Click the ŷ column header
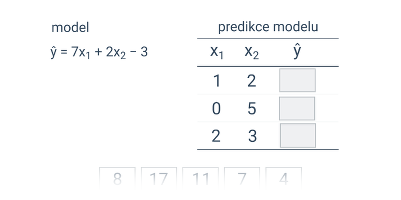The height and width of the screenshot is (200, 401). [297, 52]
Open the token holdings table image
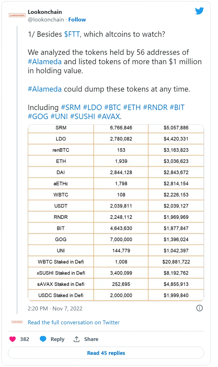Image resolution: width=218 pixels, height=367 pixels. coord(116,212)
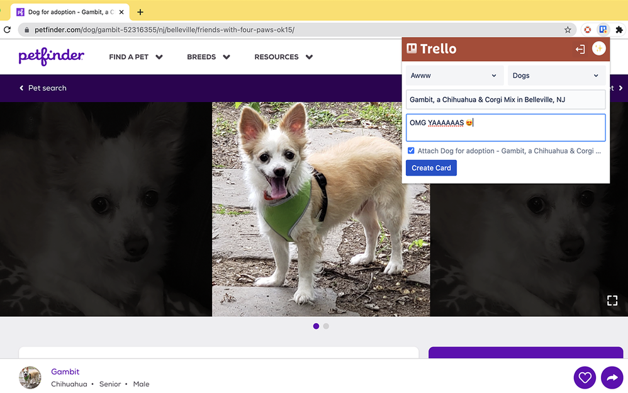Expand the photo to fullscreen
Screen dimensions: 628x393
point(612,300)
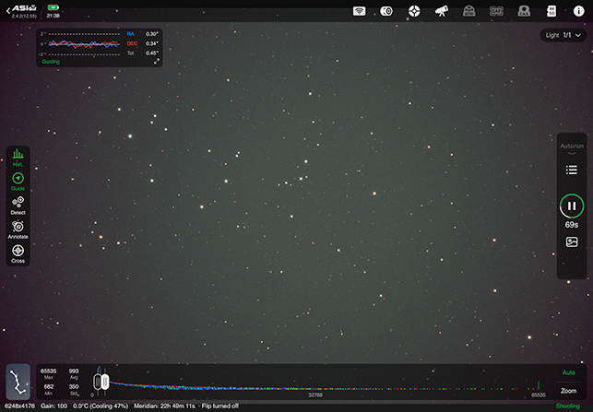Toggle the Guide graph overlay

point(18,180)
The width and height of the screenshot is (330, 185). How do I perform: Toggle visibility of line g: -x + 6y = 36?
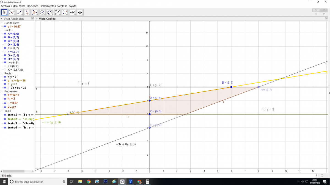coord(5,81)
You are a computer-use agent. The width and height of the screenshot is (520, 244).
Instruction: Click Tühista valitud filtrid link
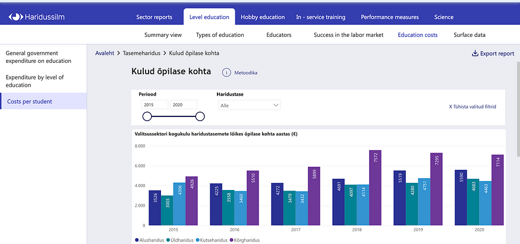(472, 107)
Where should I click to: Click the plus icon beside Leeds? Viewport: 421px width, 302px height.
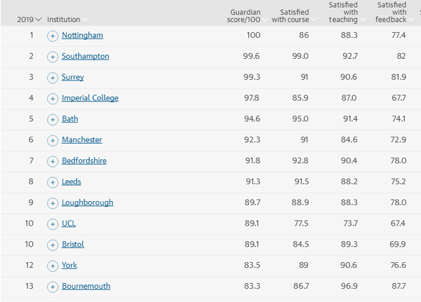click(53, 182)
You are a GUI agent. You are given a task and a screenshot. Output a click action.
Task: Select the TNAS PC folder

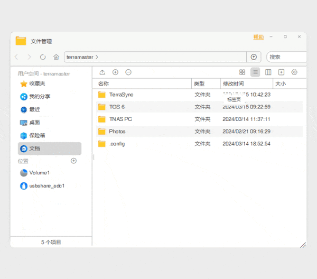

**REQUIREMENT**.
Search the listing for the word "agent", and copy every line in which it is found.

**RESULT FOR THIS EXERCISE**.
You are a computer-use agent. The width and height of the screenshot is (520, 244).
You are a GUI agent. You are given a task and a screenshot. Output a click action.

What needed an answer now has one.